I've seen in the examples that strings seems to be used to identify data, won't this create a large overhead for both deserilzation and storage?
This depends on your implementation. It's your choice on how you wish to "chunk" your data.
2) I saw the thread about the reason for boost::any not being serializable. But I don't really care about portability, so in that case, is it possible to implement a non intrusive serialization aproach to boost::any? Would really appreciate some little snippet for that if that is the case. If that's not possible my last option would naturally be to make an intrusive implementation, I see no obvious aproach here since I can't make a virtual template function, so I'm kind of hoping someone could push me in the right direction if it comes to this.
Someone else would have to chime in here, but you may want to take a look at tuple serialization examples.
Besides this I can only say that the library have a very slick interface and I really dig the design :)
// Sebastian Karlsson _______________________________________________ Boost-users mailing list Boost-users@lists.boost.org http://lists.boost.org/mailman/listinfo.cgi/boost-users
-- Regards, Timothy St. Clair [timothysc@gmail.com]
On Aug 4, 2008, at 10:48 AM, Sebastian.Karlsson@mmorpgs.org wrote:
Hi,
I'm considering using boost::serialization but have a few questions which I would love to get answered.
1) In the overview section performance is nowhere to be seen as a goal, which for my use case is very important.
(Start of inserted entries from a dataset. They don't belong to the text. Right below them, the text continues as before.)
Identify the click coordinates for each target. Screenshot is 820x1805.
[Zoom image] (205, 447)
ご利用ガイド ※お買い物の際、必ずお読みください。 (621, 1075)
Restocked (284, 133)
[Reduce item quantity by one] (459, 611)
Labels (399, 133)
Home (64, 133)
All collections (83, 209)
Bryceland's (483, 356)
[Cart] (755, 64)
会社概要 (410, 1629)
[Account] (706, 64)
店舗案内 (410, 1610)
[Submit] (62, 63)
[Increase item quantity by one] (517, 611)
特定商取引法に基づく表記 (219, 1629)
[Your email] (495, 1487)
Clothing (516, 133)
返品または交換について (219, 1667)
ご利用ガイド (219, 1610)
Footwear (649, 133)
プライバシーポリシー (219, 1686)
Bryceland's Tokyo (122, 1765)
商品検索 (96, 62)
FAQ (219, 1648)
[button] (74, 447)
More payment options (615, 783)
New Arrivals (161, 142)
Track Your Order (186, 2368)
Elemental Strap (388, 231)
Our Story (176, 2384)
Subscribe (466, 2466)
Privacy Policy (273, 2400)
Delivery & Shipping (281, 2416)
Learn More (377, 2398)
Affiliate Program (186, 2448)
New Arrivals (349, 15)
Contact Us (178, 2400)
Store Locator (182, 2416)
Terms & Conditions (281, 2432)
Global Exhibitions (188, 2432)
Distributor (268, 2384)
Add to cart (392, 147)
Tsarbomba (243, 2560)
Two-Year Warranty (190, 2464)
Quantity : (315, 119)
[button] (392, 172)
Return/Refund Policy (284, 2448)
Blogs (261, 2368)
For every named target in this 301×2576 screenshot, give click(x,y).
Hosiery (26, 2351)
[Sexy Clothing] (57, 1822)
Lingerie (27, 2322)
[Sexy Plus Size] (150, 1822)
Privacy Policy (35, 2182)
If I were to use the binary archive, how well would it perform in comparsion to a hand crafted optimized serialization aproach? I've seen in the examples that strings seems to be used to identify data, won't this create a large overhead for both deserilzation and storage?
Performance is a secondary goal that I have worked on, especially the serialization of large dense arrays. This is now as fast ad any hand crafted approach. What data structures are you interested in? Matthias
1) In the overview section performance is nowhere to be seen as a goal, which for my use case is very important. If I were to use the binary archive, how well would it perform in comparsion to a hand crafted optimized serialization aproach? I've seen in the examples that strings seems to be used to identify data, won't this create a large overhead for both deserilzation and storage?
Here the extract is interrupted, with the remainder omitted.